The first story I ever wrote was about a young maid working in a big house in Victorian London. I had no knowledge really of what a maid was and admittedly they never knocked on our door, but my mother did mention the word ‘maid’ in jest when she picked up my school uniform off the floor on several occasions in my teens. She unfortunately fell down a hole in the road, but through this portal ended up on quite an adventure (The maid not my mother). I was about 9 when I wrote it. I was so in love with the idea I decided to make a series of book marks to go with the tale and tried to get my family to buy them. I don’t think I made much and my book sadly never got published.
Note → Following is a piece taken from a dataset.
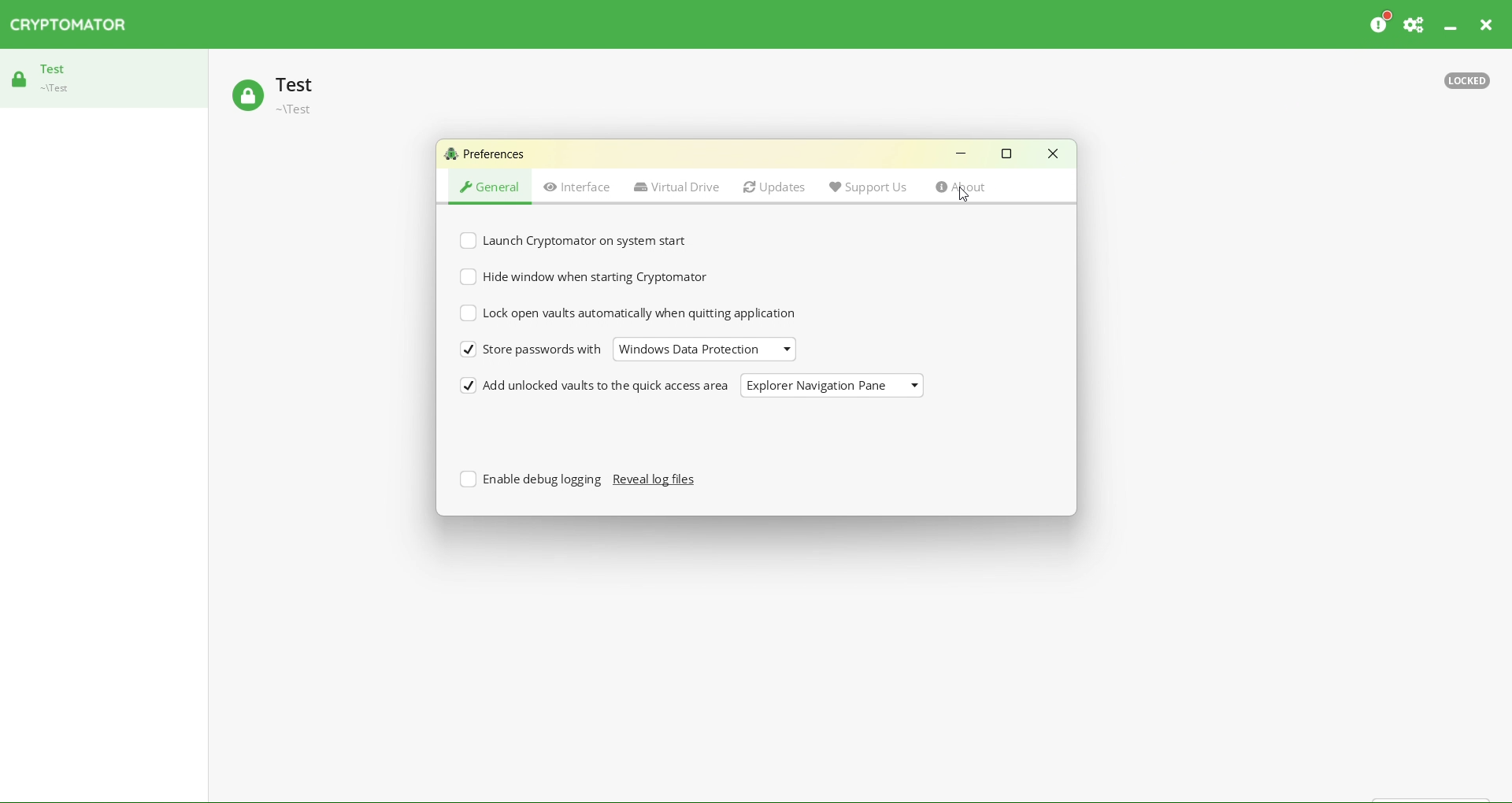 This screenshot has width=1512, height=803. What do you see at coordinates (1052, 154) in the screenshot?
I see `Close` at bounding box center [1052, 154].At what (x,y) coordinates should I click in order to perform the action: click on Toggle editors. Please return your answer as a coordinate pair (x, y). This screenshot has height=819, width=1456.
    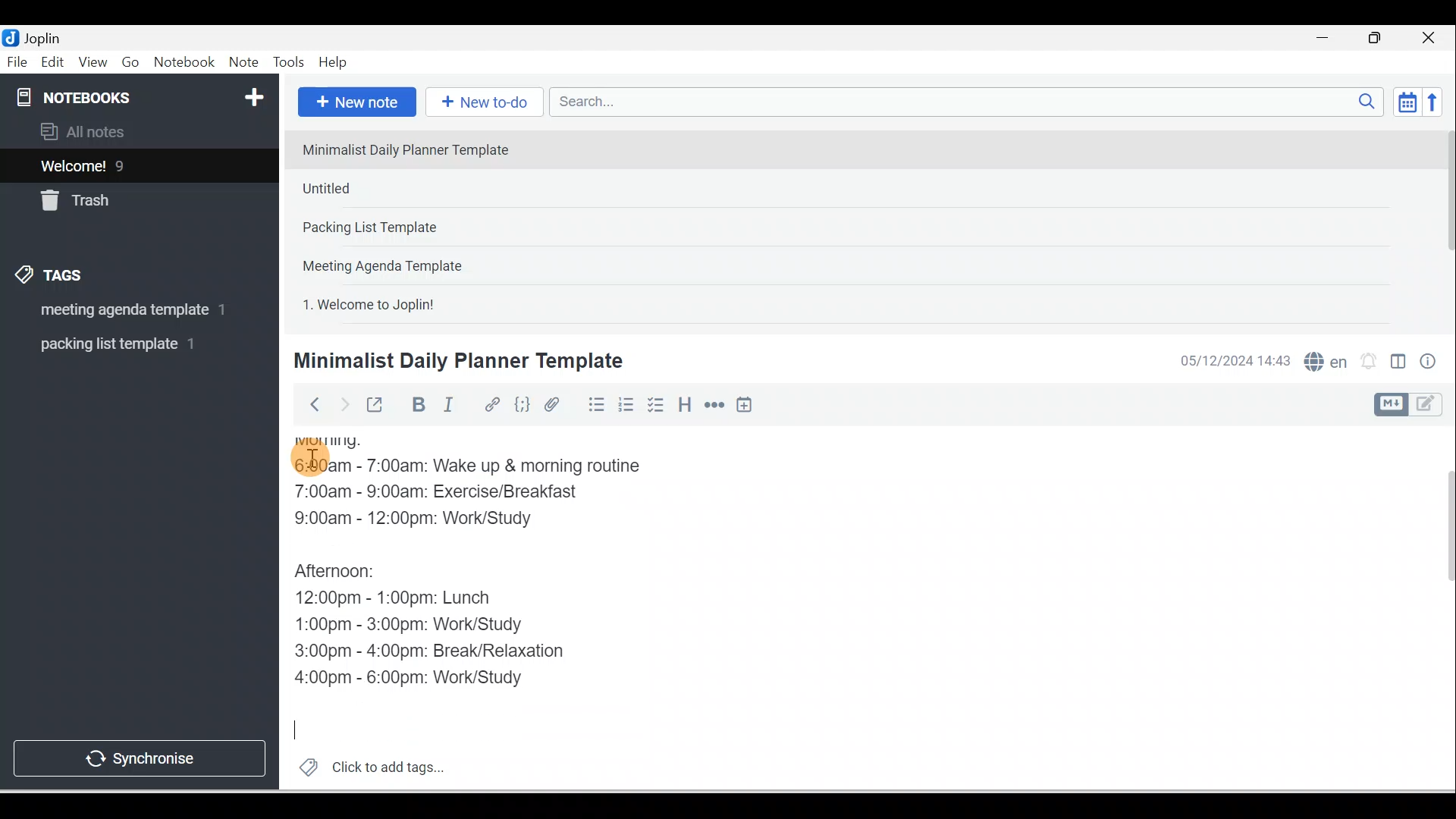
    Looking at the image, I should click on (1398, 364).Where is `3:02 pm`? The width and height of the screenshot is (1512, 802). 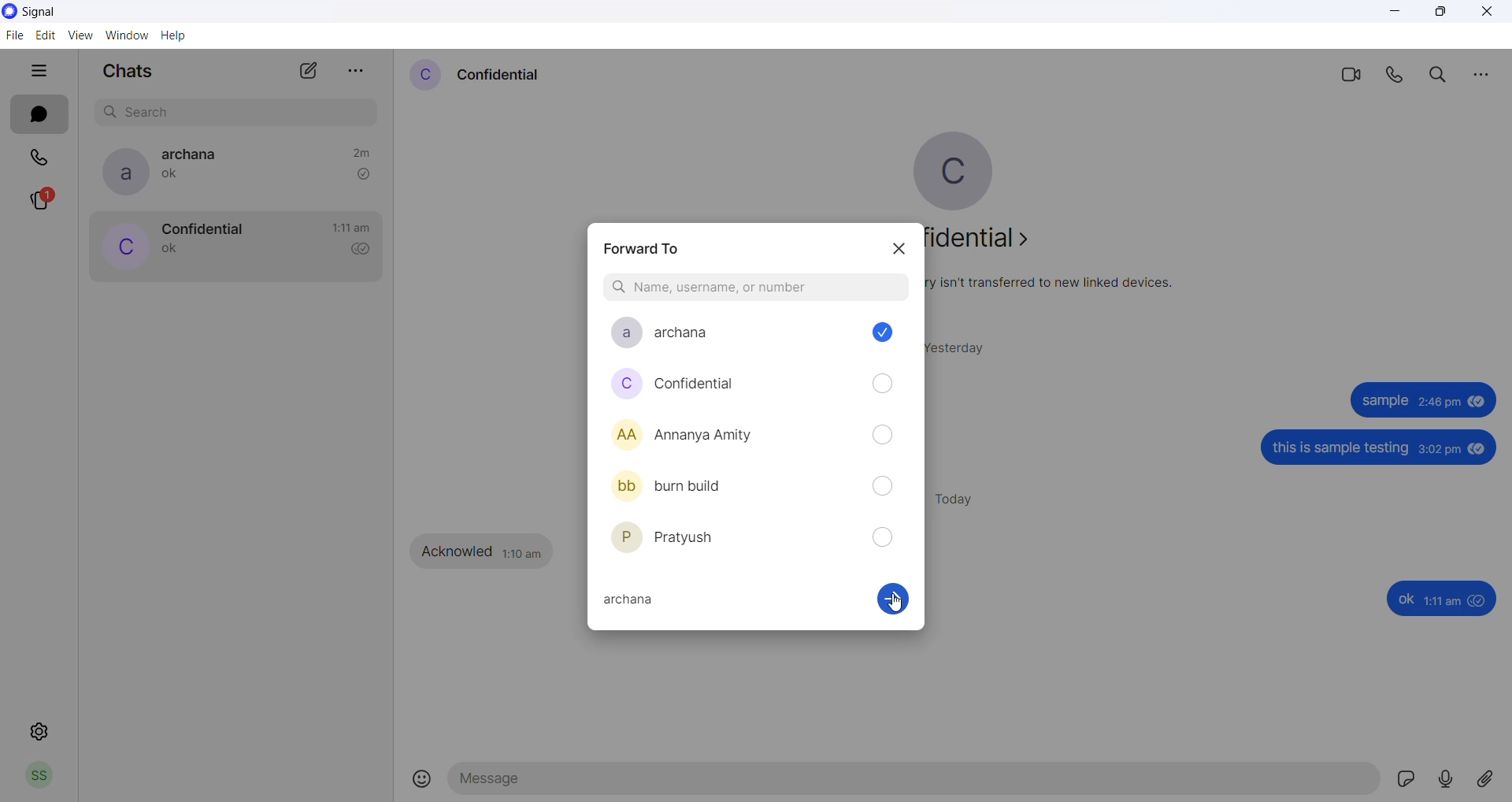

At college I wrote a story about a family of eccentric actors. It was based on relatives and much to their relief I’m sure, if they had known about it, I left it on a train in Surrey. It’s in a large notebook if you ever find it.
My father was and is still an inspiration. He became a technical writer, following a busy marketing job in Camden, and focussed for much of his work on writing travel guides which seemed to me the most interesting job in the world. He often worked with people on different time zones and I remember him working late into the night often to catch people on the phone when I was a teenager, singing along to some jazz song with his beautiful husky voice.
These days he suffers with advanced dementia. I remind him of the things he did and he smiles and laughs. It seems amazing to me and some comfort that we can tap into the human brain and humour when we really know someone- but that’s another story. His advice to all of us was to read anything and everything. He told us to write about what we knew about- something I think Anne of Green Gables had to admit to herself after the failure of her first story. (I think I would have liked to have been her). He advised, along with my mother who tried no matter what we might be failing at, to instill a sense of self-belief. Something I try and rekindle when it wavers as it inevitably does.
Other people who inspire me, apart from Anne of Green Gables and my parents are people who just manage to simply write for a living. People who pick up on the idiosyncrasies of humans and write. Writers who find the funny in every situation and have human nature pegged. I am still in love with Roald Dahl and his humour and I will always have a very soft spot for Sherlock Holmes. Two very different worlds of course. I love the humour of all of PJ Wodehouse and Tom Sharpe’s story, Porterhouse blue. I read too many books of different genres concurrently and I am assured by everyone I know that this is not normal. I’d love to know if there is anyone else out there who doesn’t agree and I apologise to my daughter for passing on the affliction.
In my thirties I returned to writing. I wrote letters to friends to make them laugh. I wrote emails to humour people. I wrote anything I could to keep myself smiling at times when I was sleep deprived with young children and couldn’t make a sandwich without squirting mayonnaise in my eyes, or get up the stairs once they were in bed without stopping for a snooze on the staircase. I wrote largely to help other people smile and in return they asked me to keep writing. I promised I would.
It’s the characters and people we meet along the way who still feed my imagination, much as they did as a child. I’m currently writing three stories. One is about the fall and rise of a certain young lady, one is based on a village from a bizarre aerial perspective and another is about a peculiar marriage and a stalker. I promise I will try and focus on one.